*Problem details*.
Please repeat the lines below, exactly and only, from the one that holds "GST Registration (765, 448)" through the one that holds "Financial Services Guide (1015, 2280)".

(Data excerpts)
Content starts
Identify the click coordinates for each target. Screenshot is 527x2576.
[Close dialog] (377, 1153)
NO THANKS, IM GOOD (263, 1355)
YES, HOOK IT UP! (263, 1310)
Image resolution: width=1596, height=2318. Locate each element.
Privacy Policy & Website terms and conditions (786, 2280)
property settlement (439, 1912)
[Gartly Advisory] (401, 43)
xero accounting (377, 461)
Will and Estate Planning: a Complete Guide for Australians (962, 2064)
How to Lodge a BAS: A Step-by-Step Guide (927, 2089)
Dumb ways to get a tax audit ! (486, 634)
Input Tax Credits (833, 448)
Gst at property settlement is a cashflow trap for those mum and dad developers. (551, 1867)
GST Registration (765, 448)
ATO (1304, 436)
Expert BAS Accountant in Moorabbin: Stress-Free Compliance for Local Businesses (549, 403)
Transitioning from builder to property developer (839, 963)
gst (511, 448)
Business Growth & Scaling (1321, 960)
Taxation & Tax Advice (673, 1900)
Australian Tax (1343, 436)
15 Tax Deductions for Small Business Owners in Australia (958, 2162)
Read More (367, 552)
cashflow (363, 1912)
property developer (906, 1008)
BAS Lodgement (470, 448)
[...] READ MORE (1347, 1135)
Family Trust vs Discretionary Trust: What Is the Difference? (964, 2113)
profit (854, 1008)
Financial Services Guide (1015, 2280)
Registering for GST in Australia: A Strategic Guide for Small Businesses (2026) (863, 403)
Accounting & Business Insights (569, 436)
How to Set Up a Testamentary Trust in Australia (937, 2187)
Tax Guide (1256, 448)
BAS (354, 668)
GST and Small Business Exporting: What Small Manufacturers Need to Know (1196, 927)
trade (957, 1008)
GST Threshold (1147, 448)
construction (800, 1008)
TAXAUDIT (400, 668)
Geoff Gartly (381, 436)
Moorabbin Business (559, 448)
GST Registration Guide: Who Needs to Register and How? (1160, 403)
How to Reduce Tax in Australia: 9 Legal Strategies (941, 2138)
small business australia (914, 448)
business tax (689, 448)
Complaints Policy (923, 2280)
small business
Content ends
*Exercise response*.
GST Registration (765, 448)
ATO (1304, 436)
Expert BAS Accountant in Moorabbin: Stress-Free Compliance for Local Businesses (549, 403)
Transitioning from builder to property developer (839, 963)
gst (511, 448)
Business Growth & Scaling (1321, 960)
Taxation & Tax Advice (673, 1900)
Australian Tax (1343, 436)
15 Tax Deductions for Small Business Owners in Australia (958, 2162)
Read More (367, 552)
cashflow (363, 1912)
property developer (906, 1008)
BAS Lodgement (470, 448)
[...] READ MORE (1347, 1135)
Family Trust vs Discretionary Trust: What Is the Difference? (964, 2113)
profit (854, 1008)
Financial Services Guide (1015, 2280)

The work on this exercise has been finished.